Written request: Rewrite the part of the records that opens with the line containing "Toggle the select-all" and runs through the end of the records, both ends included and the requests kept, multiplying every coordinate in the answers by 1.55 and rounding to whole numbers, with halves rounded up. Leave the pictures out of your answer.
####
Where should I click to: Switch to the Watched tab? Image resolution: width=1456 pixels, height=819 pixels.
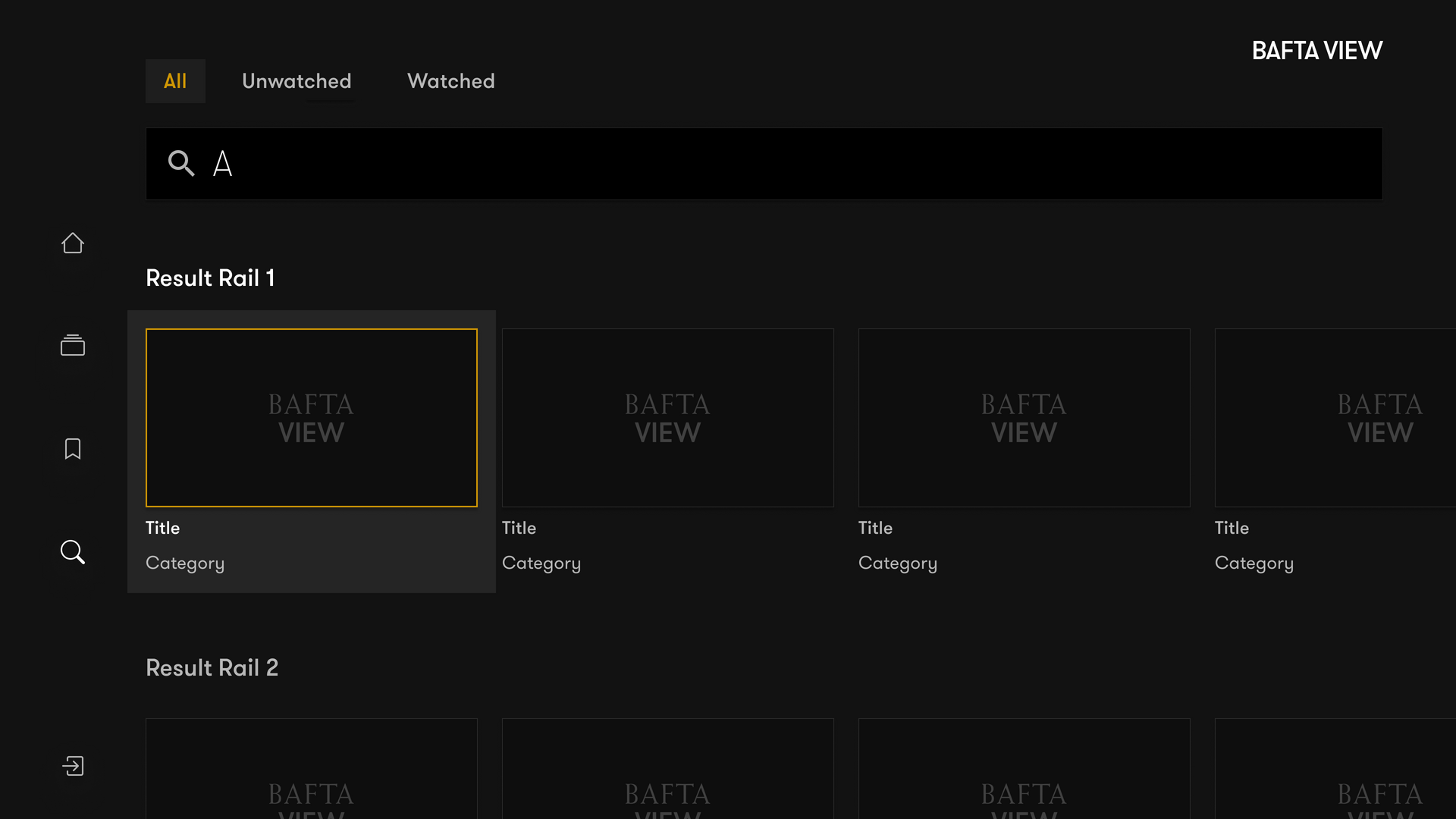click(450, 81)
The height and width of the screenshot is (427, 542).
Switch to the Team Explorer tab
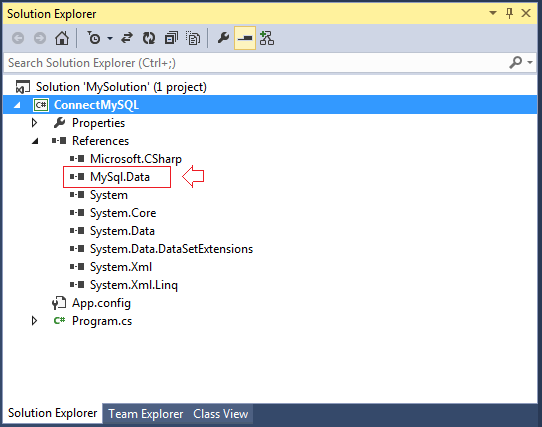146,414
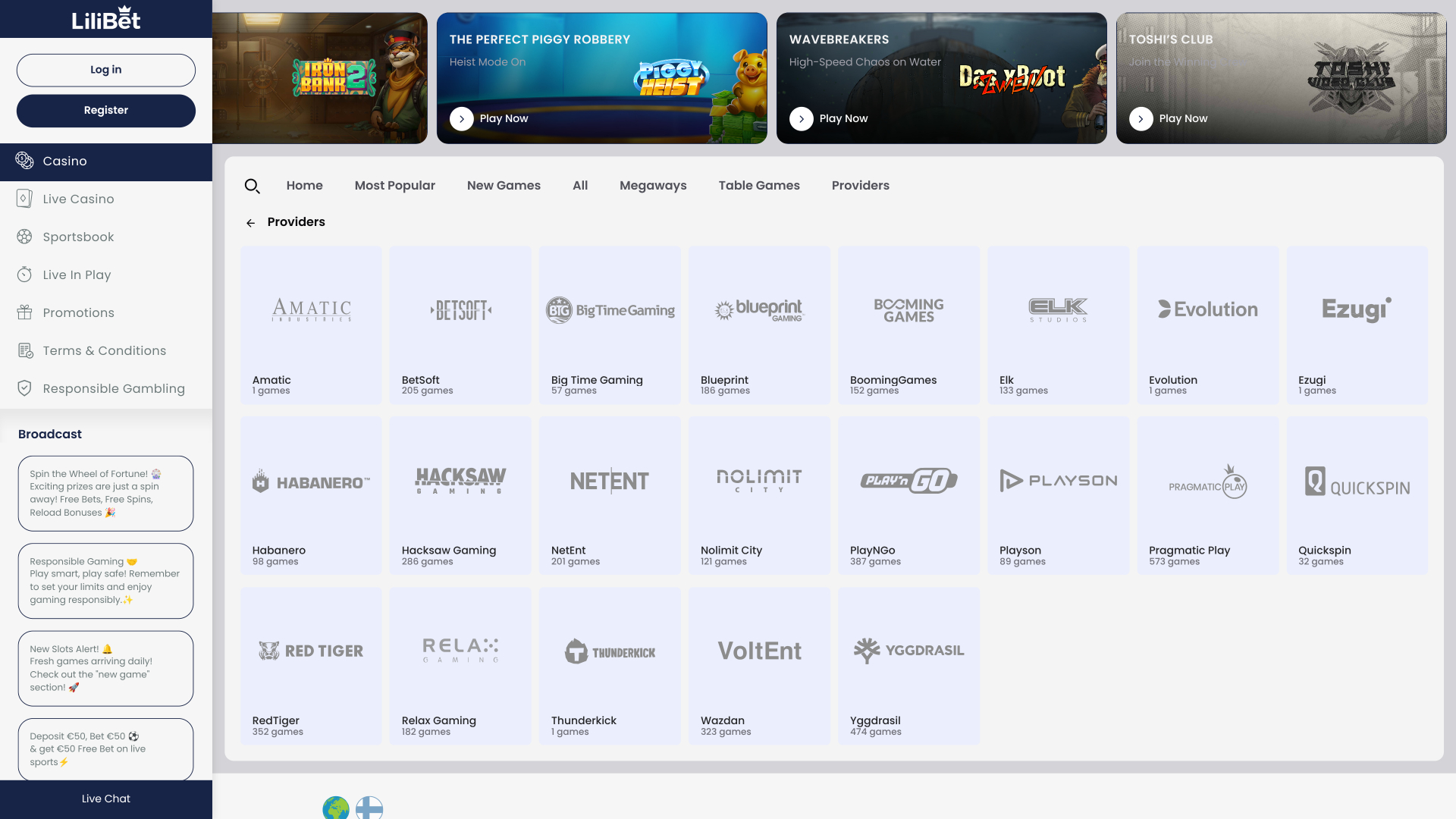
Task: Start a Live Chat conversation
Action: (105, 799)
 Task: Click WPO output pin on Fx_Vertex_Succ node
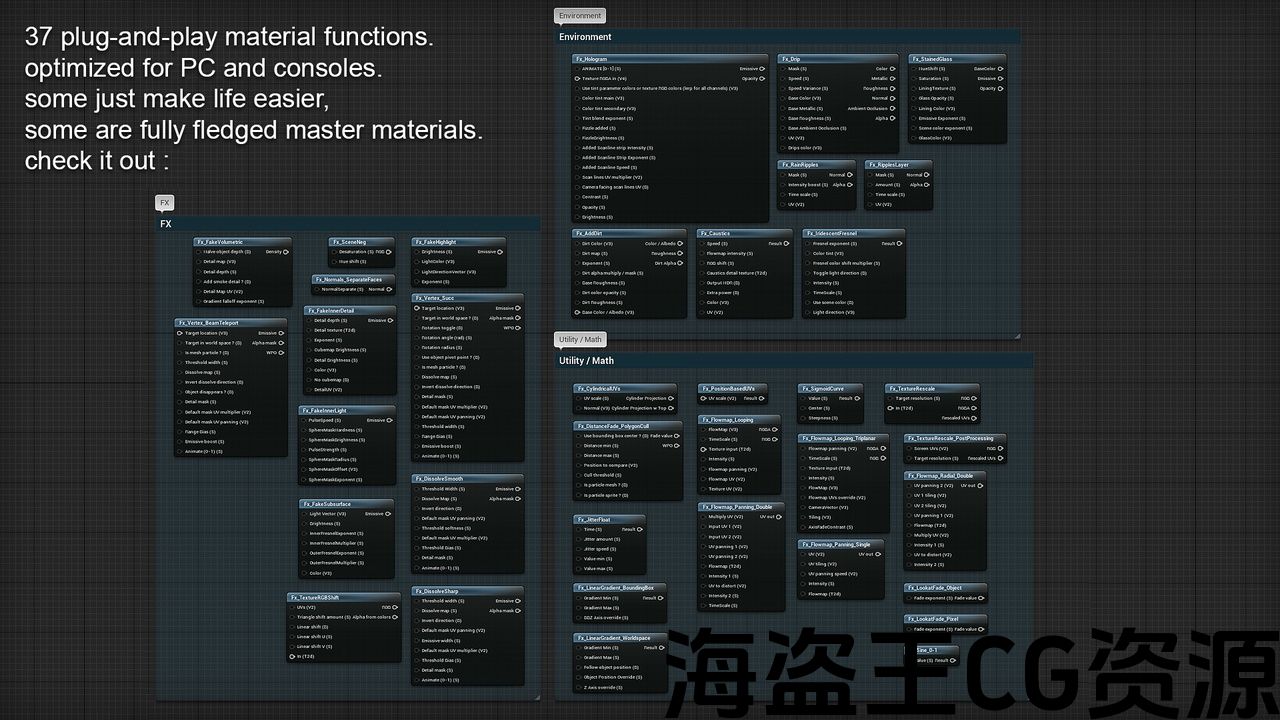click(519, 328)
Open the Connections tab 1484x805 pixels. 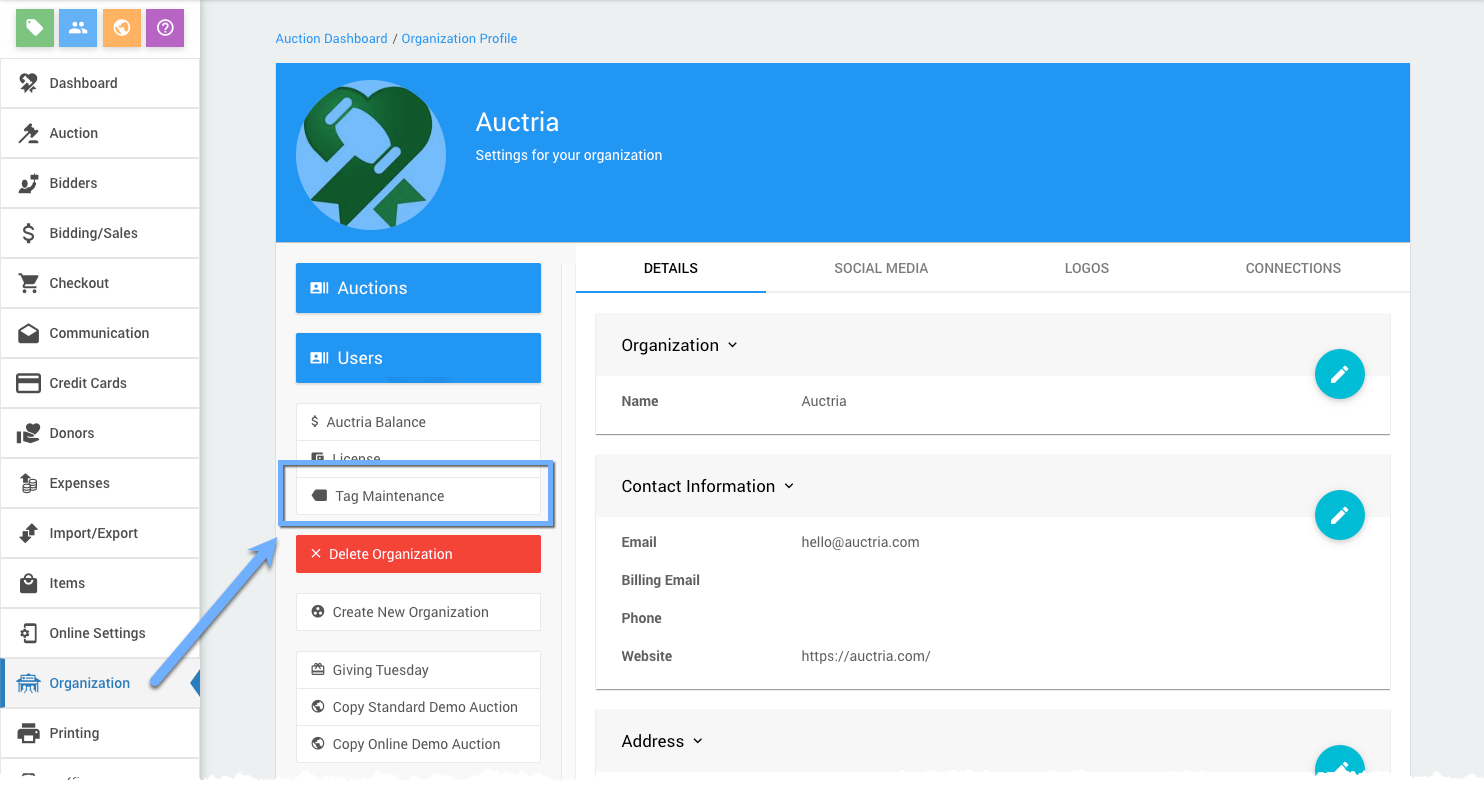pyautogui.click(x=1292, y=268)
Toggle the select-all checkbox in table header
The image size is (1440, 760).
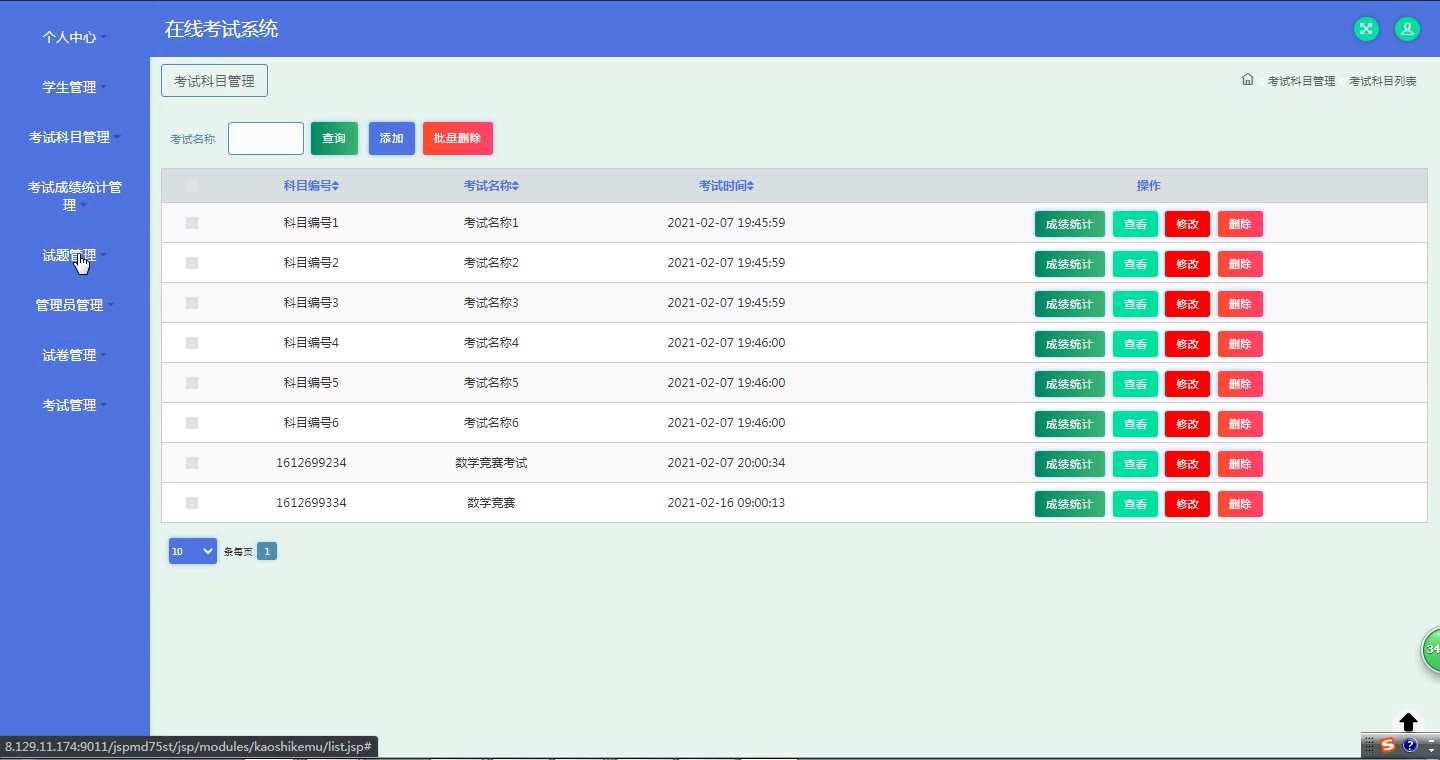pos(192,186)
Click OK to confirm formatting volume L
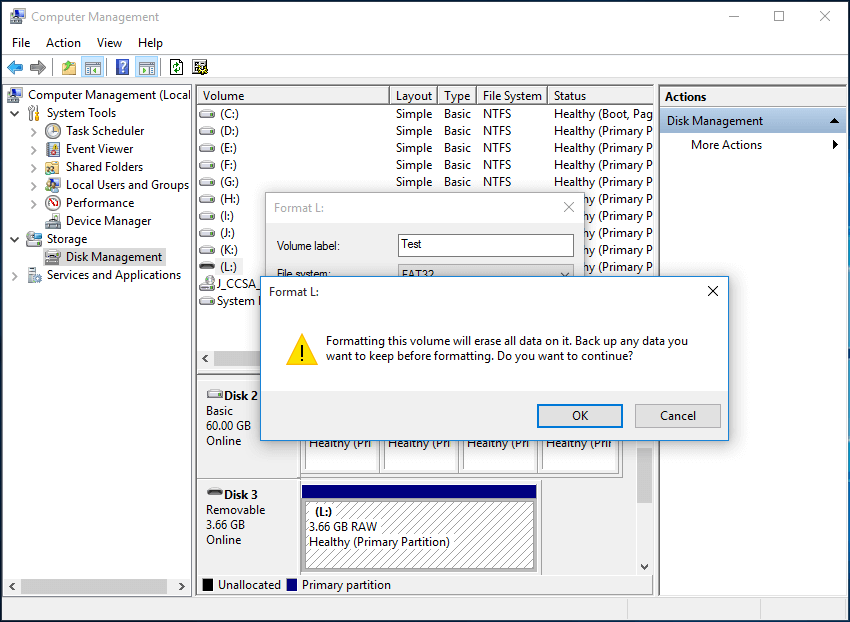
####
Response for this exercise:
Toggle the select-all checkbox in table header
The image size is (1440, 760).
pos(298,288)
Click OK to confirm formatting volume L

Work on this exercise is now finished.